There are six categories of content spanning a catalog containing thousands of items, and users can check out up to six items per month. Movies and TV show episodes can be borrowed for three days, music albums can be borrowed for a week, and audiobooks, e-books and e-comics can be borrowed for three weeks. When the lending period is over, the item is returned automatically, and since there is an unlimited number of copies for each title, there is no waiting period. Streaming starts immediately, and downloads can be viewed offline.

The library joined Hoopla Aug. 1. This follows its cancellation of OverDrive, which it had used for the past several years.

“A lot of our patrons have asked for Hoopla over the past year. It has many advantages over OverDrive,” Stocker said. “Whereas OverDrive content is limited to e-books and audiobooks, Hoopla has both, and also includes movies, TV shows and music. Hoopla’s catalog is vast, offering over 500,000 items. One of the biggest advantages is that if Hoopla owns content, it is always available immediately to anyone who wants it. With OverDrive, only one copy of a title is typically available, which resulted in patrons having to place a hold and often wait weeks or even months for it to become available.”

Stocker said the library would’ve liked to sign up for both services, but it could only afford one.

“I’m excited to be able to offer Hoopla to our community because it literally offers a world of entertainment to our patrons, all from the comfort of home or anywhere, even when the library is closed,” Stocker said.

As for the makerspace, patrons may find the equipment there helpful for a variety of projects. Among the resources available are two 3D printers and a vinyl cutter.

A 3D printer produces three-dimensional items by layering plastic polymer to create the solid object. One popular resource for creating items is the Smithsonian’s personal library — a collection that includes 3D printer data for ancient objects and famous art pieces. Some people use 3D printers to create gifts for family and friends; others use them to make spare parts for household items, or even quality-of-life items such as phone holders. Computers in the makerspace allow patrons to peruse these and other project resources, and staff is on hand to assist them.

The makerspace also features a Cricut Maker, a device specializing in cutting craft paper and vinyl for arts and crafts. It’s a handy tool for scrapbooking and other projects that incorporate intricate pieces, letters, shapes or pictures. There are a variety of colors of vinyl and card stock available.
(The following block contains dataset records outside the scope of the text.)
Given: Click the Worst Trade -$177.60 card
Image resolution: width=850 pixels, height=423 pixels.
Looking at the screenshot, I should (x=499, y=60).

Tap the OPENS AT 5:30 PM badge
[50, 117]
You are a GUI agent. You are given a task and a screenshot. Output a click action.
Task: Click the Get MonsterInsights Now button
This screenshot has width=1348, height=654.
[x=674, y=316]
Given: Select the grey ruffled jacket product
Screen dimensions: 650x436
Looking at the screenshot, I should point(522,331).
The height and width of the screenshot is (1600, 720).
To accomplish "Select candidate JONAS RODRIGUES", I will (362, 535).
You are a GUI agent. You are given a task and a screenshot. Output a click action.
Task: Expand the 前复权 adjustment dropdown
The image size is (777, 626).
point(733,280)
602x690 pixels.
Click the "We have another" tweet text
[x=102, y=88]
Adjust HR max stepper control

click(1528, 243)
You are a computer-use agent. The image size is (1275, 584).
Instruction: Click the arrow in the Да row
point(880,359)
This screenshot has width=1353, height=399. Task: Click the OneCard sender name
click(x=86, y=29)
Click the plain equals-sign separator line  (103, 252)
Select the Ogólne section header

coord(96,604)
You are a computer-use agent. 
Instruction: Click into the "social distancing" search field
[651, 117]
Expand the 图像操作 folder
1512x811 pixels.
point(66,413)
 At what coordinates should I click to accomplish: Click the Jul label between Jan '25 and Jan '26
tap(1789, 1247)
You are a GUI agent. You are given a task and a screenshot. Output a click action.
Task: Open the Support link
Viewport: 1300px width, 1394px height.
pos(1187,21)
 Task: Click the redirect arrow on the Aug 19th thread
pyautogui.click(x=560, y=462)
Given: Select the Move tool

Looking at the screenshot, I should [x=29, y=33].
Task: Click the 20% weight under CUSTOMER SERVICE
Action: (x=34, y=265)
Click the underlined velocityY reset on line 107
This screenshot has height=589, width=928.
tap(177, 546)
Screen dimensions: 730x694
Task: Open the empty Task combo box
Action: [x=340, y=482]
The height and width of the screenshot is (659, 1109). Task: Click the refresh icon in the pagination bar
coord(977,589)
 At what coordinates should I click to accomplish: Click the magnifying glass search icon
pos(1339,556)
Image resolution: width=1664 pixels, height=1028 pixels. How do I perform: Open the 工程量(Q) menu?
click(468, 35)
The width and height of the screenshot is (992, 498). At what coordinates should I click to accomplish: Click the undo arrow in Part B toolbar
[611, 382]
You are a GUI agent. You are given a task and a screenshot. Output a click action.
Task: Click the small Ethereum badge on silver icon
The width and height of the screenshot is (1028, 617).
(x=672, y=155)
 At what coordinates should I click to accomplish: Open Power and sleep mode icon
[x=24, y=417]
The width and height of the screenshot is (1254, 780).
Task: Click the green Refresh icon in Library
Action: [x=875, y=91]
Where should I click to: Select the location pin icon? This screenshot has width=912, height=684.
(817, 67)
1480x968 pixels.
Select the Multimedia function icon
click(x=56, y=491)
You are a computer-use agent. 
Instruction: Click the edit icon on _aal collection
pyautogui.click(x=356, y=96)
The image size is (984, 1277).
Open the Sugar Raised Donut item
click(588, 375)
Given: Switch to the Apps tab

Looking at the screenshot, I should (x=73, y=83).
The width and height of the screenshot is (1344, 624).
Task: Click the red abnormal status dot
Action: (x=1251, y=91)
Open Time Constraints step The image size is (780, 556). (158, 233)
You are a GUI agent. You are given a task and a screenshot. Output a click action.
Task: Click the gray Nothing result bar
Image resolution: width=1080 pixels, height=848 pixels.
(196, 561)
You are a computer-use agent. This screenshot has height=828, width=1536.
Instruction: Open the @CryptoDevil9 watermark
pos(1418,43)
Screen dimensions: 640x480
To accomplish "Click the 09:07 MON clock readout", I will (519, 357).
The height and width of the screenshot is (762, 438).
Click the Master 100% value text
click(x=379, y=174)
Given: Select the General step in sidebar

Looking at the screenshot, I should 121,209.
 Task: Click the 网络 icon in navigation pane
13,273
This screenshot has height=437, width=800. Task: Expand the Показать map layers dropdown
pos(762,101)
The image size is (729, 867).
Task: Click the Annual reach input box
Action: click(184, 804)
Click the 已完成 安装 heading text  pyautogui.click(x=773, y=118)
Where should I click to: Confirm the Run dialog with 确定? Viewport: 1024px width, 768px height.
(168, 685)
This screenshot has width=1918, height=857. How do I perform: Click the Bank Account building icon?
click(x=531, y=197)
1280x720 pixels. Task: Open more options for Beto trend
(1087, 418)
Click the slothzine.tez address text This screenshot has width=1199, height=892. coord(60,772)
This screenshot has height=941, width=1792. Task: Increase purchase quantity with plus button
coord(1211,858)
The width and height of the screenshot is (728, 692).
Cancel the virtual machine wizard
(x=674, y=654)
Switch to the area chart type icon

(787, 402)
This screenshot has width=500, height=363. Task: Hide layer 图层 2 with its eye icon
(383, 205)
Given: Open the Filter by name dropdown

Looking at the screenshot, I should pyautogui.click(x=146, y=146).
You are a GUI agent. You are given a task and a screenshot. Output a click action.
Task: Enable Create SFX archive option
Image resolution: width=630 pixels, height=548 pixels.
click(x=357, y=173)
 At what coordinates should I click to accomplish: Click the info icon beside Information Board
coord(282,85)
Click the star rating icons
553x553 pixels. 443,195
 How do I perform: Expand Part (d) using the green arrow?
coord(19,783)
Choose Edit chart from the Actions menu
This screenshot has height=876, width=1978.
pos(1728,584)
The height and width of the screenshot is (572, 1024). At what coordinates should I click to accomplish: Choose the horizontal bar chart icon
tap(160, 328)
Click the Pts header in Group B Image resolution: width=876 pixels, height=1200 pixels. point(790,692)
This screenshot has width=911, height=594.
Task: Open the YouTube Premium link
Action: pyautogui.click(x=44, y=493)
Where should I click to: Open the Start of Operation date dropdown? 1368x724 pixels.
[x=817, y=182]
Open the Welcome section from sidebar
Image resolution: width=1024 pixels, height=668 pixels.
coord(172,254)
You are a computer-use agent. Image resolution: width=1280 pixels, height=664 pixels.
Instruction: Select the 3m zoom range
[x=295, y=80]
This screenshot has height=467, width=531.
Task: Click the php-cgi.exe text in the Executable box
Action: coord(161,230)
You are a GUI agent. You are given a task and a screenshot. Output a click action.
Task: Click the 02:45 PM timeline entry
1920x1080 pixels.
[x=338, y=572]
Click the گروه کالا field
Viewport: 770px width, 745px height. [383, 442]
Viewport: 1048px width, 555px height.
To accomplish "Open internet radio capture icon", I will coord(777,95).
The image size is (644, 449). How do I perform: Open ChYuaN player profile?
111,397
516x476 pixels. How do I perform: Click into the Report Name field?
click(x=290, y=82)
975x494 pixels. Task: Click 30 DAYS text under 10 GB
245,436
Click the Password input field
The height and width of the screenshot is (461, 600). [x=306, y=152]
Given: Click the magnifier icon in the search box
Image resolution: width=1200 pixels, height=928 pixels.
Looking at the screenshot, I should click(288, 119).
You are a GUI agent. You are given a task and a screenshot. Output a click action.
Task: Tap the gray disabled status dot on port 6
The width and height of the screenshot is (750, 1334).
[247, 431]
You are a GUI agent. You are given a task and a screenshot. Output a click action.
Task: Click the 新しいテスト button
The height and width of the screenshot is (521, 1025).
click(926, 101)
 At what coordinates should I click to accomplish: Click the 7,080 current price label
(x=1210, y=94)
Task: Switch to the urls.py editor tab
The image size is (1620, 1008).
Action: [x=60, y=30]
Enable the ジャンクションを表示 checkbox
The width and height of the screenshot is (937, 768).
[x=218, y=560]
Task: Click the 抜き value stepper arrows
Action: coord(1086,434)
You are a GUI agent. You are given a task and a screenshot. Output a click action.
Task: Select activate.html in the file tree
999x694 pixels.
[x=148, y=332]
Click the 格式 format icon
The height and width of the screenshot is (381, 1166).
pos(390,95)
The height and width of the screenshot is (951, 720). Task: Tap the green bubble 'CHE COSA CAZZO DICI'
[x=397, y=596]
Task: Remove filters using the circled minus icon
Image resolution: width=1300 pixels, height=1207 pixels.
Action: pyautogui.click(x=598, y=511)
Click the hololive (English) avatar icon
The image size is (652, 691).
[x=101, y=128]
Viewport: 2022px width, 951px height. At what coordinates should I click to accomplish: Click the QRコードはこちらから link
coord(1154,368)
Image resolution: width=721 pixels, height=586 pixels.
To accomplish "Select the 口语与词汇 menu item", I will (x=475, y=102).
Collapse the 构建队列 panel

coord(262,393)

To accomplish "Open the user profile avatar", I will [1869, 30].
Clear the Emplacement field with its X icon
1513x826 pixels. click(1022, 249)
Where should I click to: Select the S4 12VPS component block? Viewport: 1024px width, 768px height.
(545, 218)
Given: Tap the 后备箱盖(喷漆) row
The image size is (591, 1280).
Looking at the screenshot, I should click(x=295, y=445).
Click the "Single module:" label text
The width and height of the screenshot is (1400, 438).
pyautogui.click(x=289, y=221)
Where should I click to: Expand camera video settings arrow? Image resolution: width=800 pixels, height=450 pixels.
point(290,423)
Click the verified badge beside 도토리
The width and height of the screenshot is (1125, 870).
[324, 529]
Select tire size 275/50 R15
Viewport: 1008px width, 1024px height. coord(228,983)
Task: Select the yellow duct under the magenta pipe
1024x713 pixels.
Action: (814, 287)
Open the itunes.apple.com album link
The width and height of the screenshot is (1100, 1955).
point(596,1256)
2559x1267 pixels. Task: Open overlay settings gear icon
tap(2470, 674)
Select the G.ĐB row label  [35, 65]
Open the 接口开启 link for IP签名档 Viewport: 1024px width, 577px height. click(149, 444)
With regards to the filament for 3D printers, the library will charge 60 cents to $1 an ounce for completed projects.

“You can make quite a lot with a dollar or two,” said Randy Ernst-Meyer, a librarian at the Hazel Park library. “The only real limit placed on patrons will be time. 3D printers can take quite a lot of time. Patrons will be limited to prints that take four hours or less. After that, the library expects the object printed will not violate the law — printing firearms would be an obvious no-no — or be inherently dangerous, or violate the library’s code of conduct.”

Materials such as cloth and vinyl are available for the Cricut Maker at a small cost. Patrons can use their own materials, so long as they can be safely used. There is also a laser engraver available.

“Our makerspace gives people a place where they can actually practice real-world skills — a place to be creative. Information doesn’t have to be just a mental exercise; it can be a physical one too,” Ernst-Meyer said. “I love that people can walk into our library, and take home something they created, something they needed, something that can make their lives better for very little money. These sort of machines can be expensive. With a library’s makerspace, they can be shared by everyone. How is that not a good thing? To me, it is what libraries are all about.”